All lines below containing "computer" are to be listed.

** Opening DATA FOR THE TASK block **

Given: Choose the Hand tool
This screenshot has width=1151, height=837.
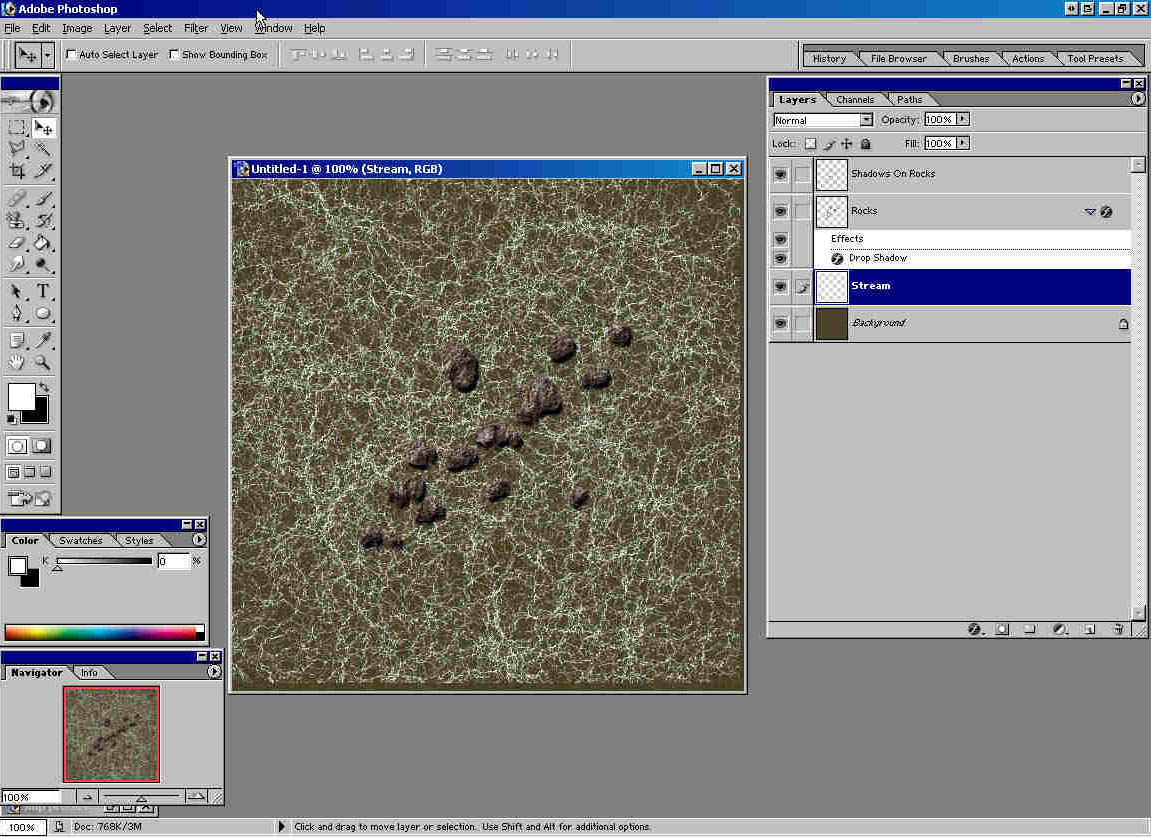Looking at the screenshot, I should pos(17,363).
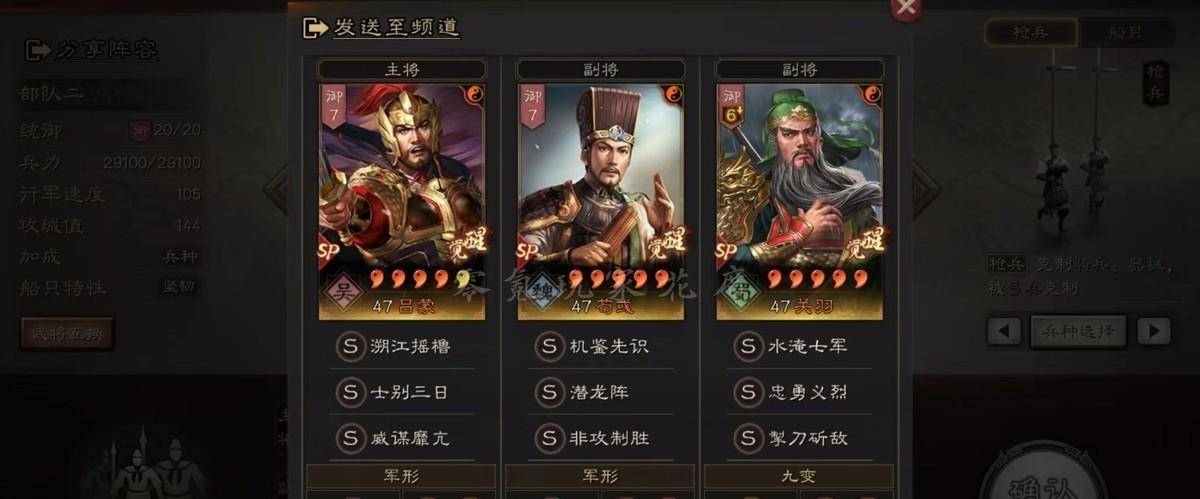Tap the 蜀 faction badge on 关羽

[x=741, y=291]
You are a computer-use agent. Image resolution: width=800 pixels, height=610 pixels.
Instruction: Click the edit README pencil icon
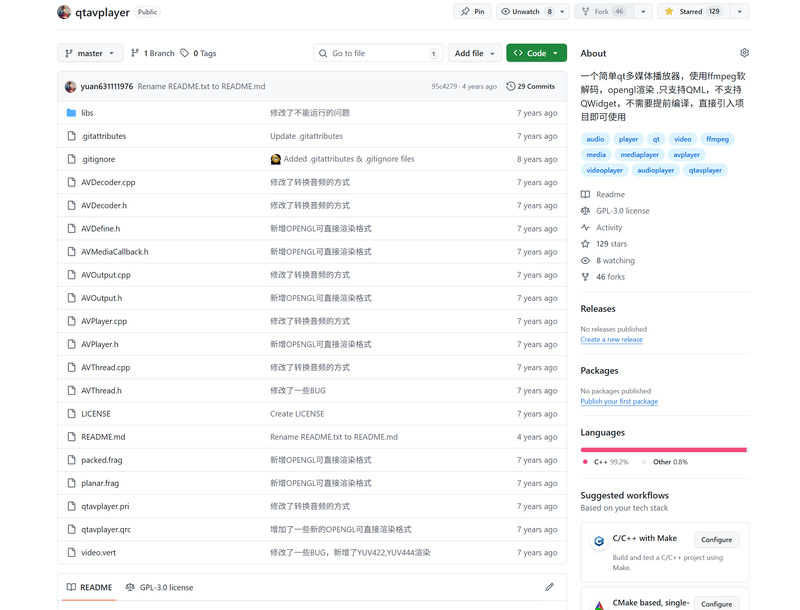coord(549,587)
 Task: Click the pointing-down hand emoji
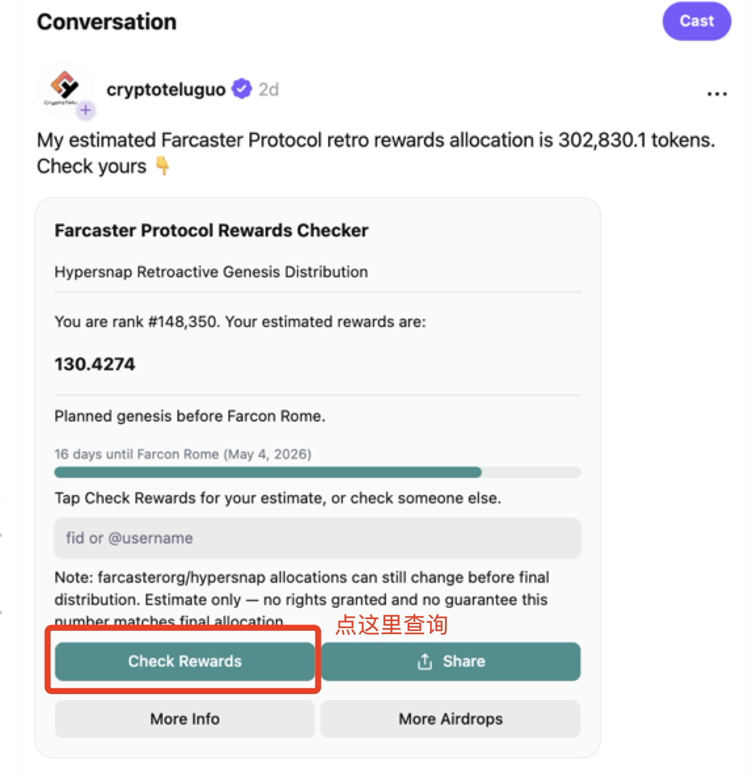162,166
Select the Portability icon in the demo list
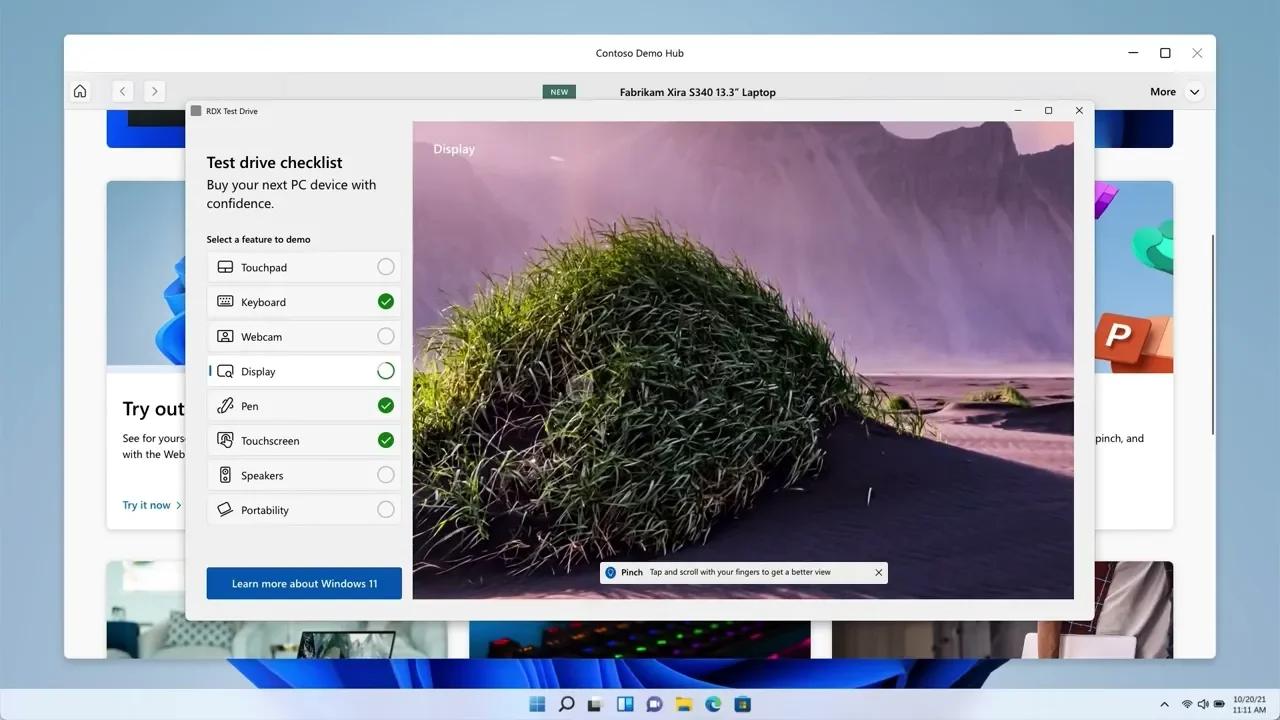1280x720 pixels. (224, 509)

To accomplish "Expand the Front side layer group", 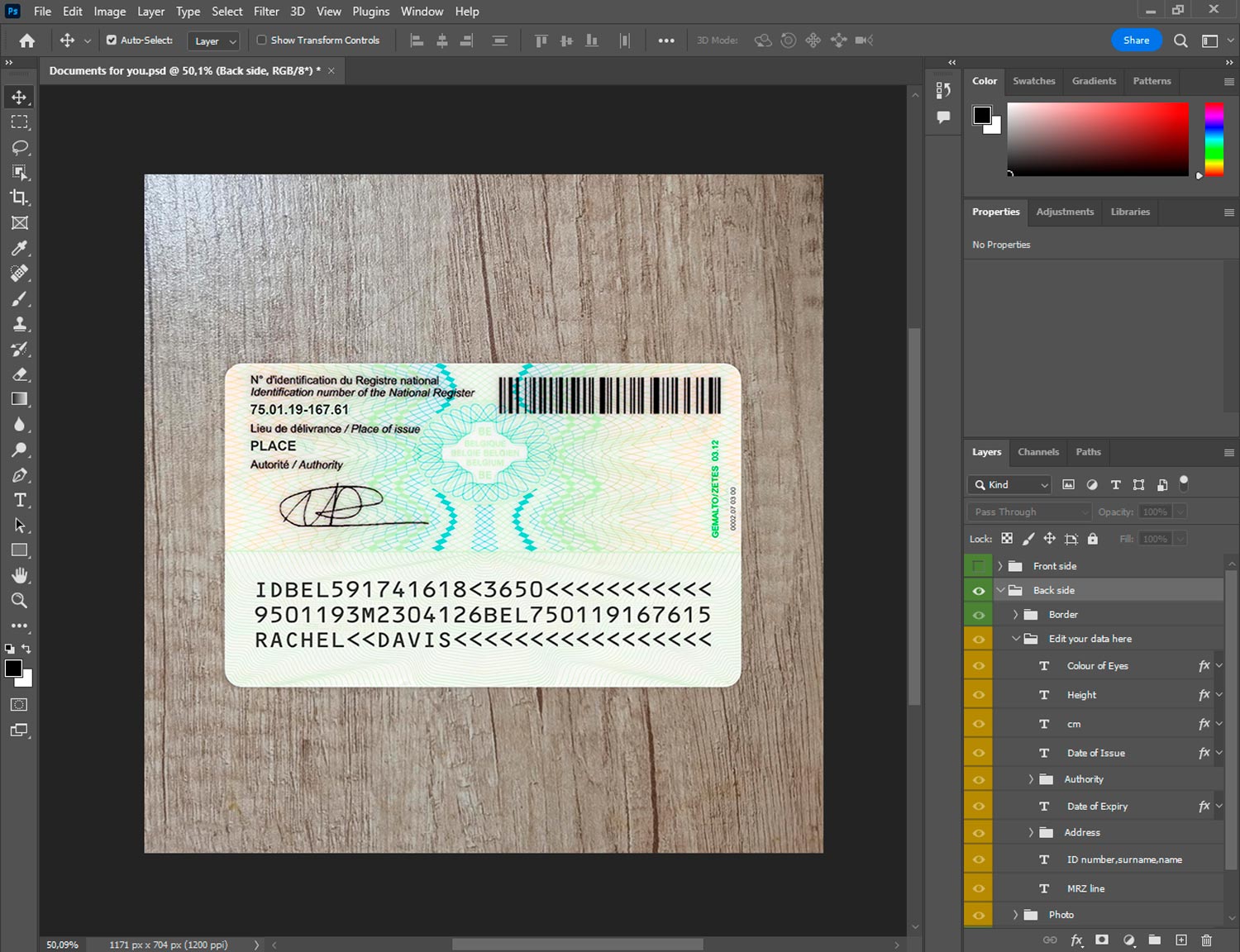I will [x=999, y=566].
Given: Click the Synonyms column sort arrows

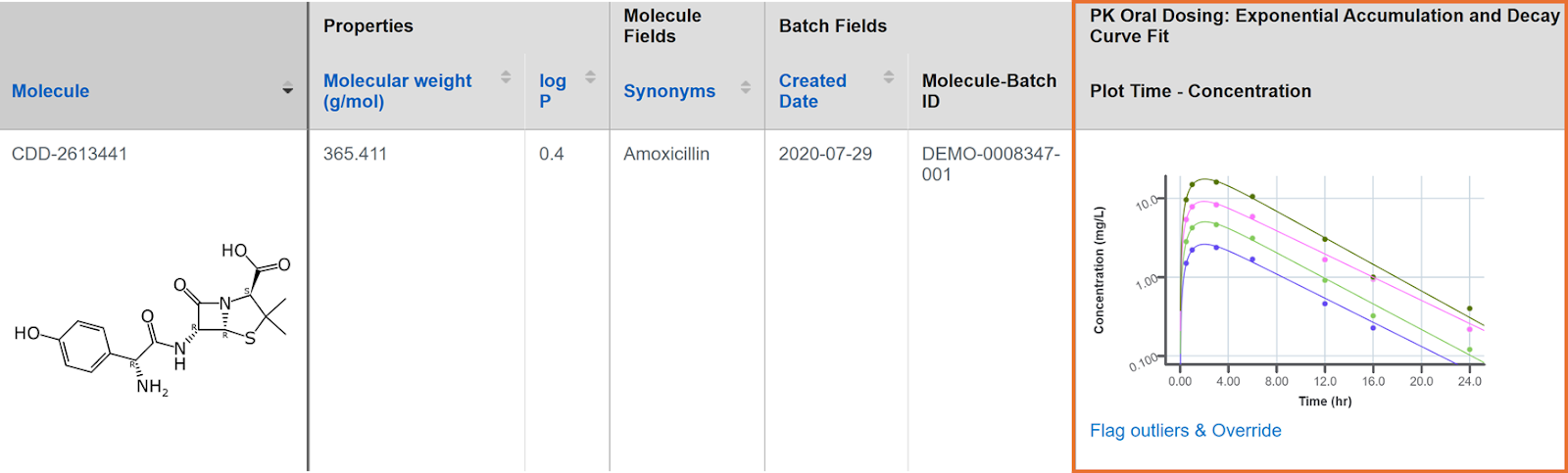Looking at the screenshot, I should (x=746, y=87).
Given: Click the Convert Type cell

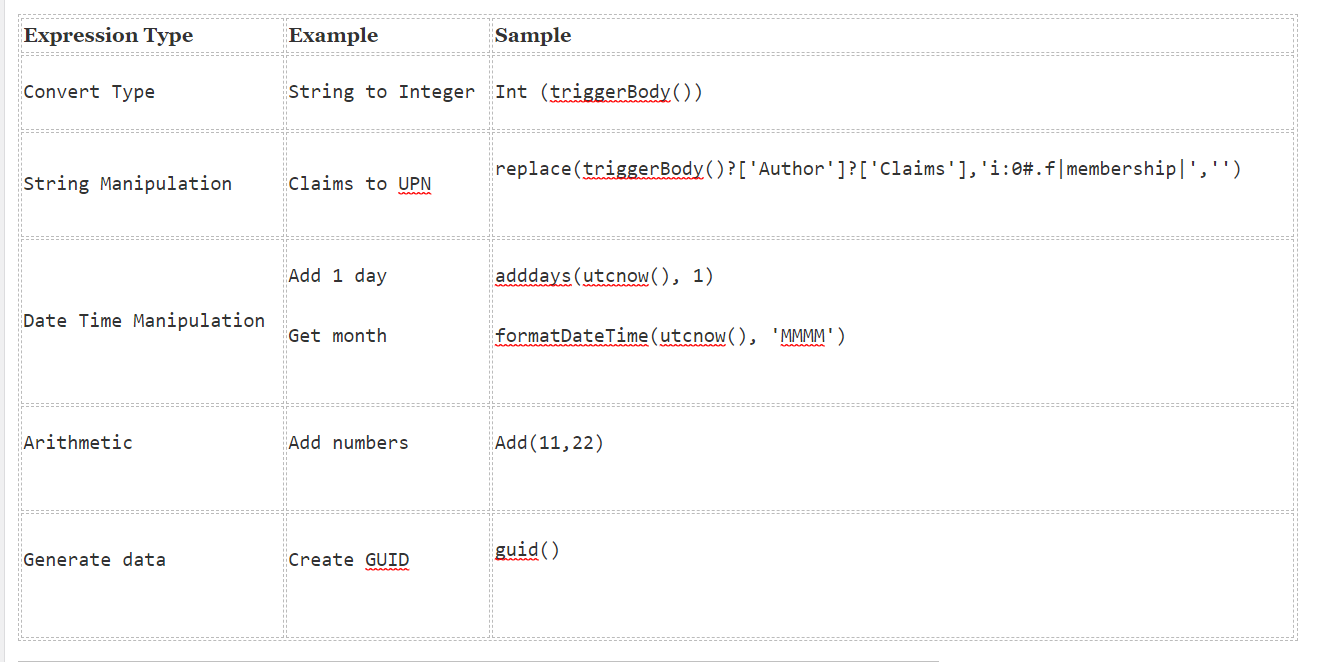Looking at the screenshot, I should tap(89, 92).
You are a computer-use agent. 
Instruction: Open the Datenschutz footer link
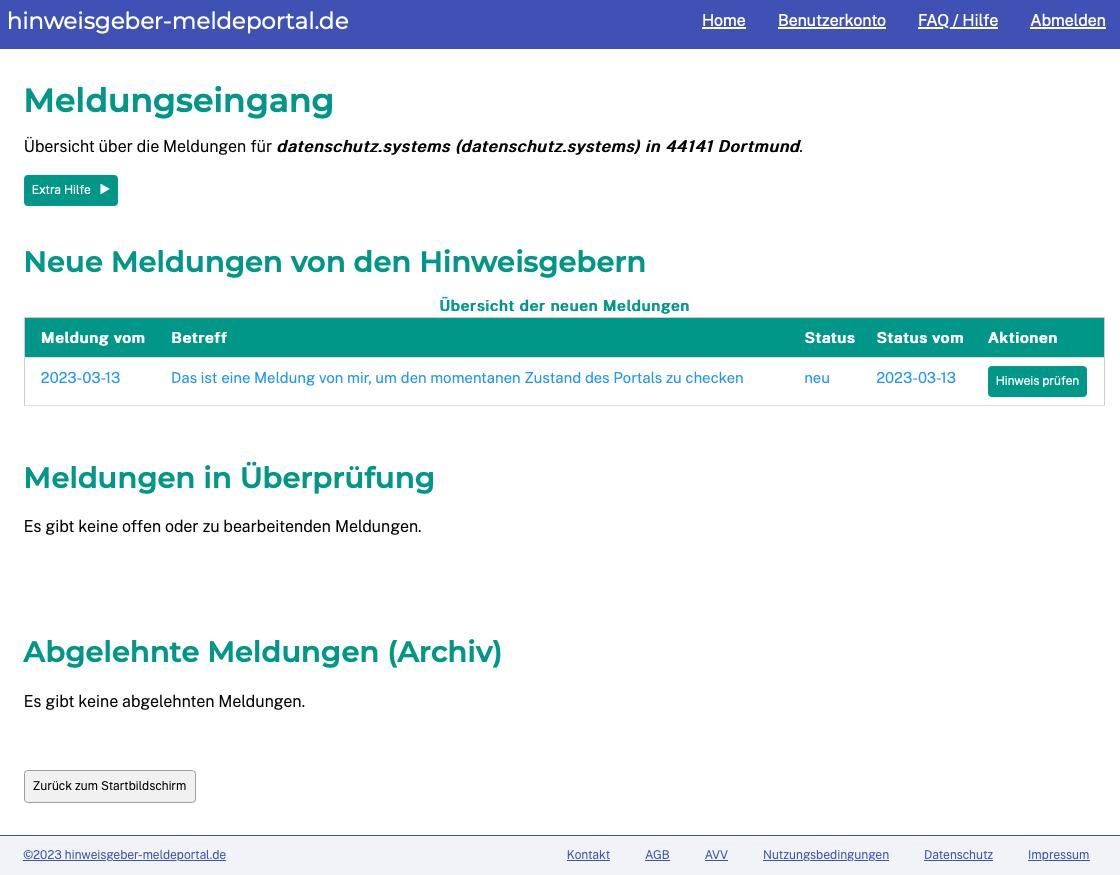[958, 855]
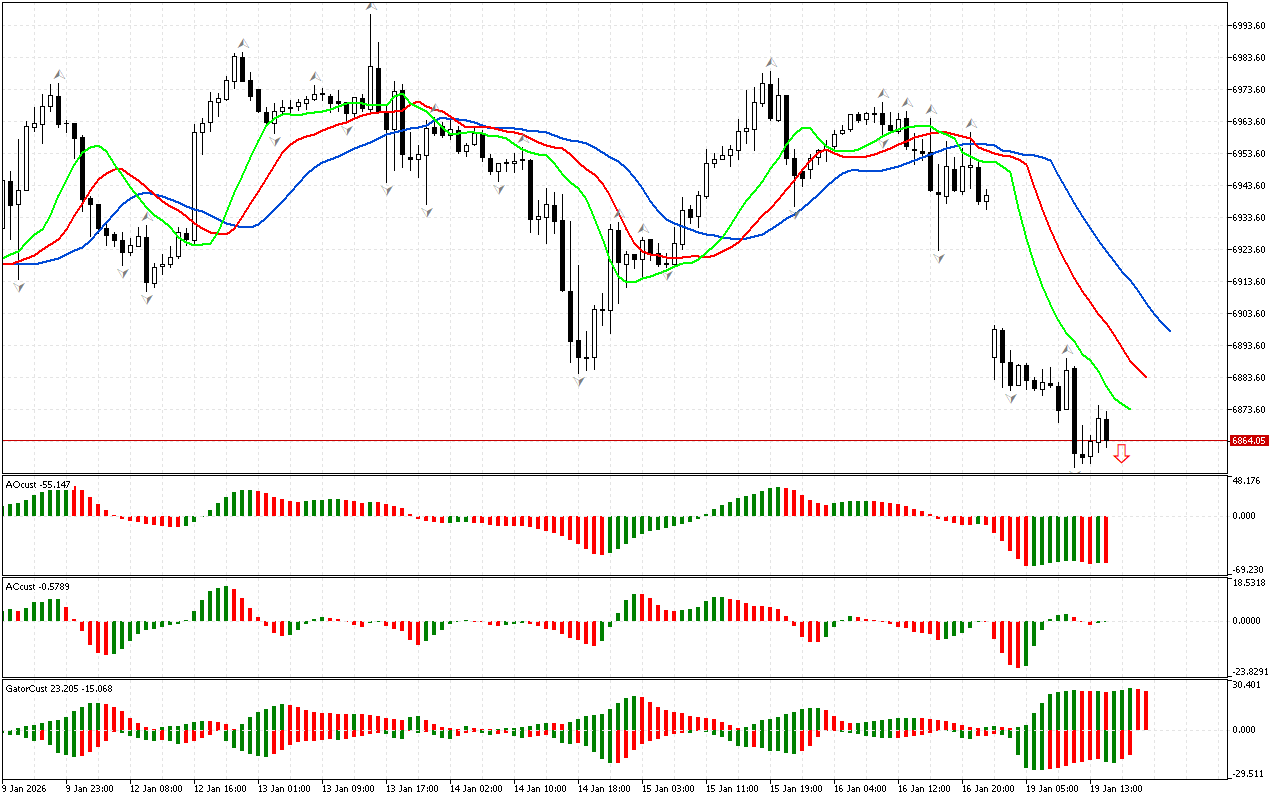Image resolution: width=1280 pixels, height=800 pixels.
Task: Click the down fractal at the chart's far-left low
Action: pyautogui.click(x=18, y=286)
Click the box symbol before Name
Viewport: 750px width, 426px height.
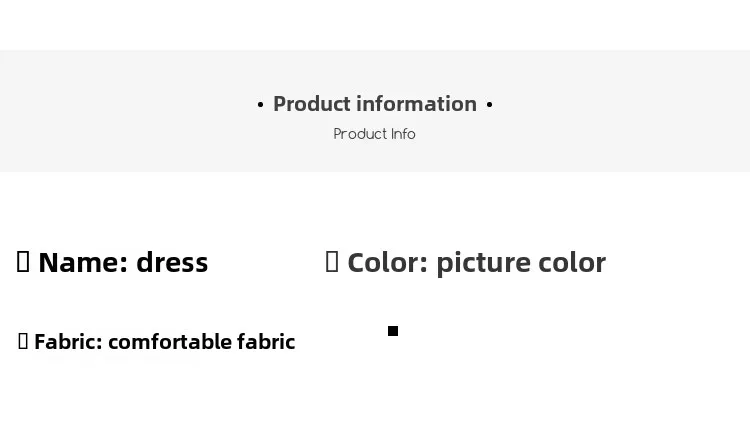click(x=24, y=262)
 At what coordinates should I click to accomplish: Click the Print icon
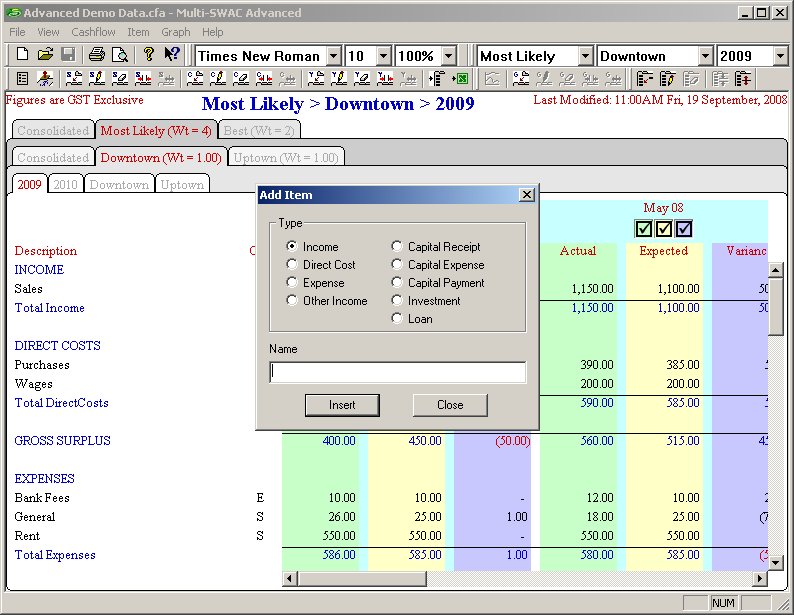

** Closing DATA FOR THE TASK block **

> OUTPUT OF THE TASK:
You are a computer-use agent. Image resolution: width=800 pixels, height=610 pixels.
You are a computer-use agent. 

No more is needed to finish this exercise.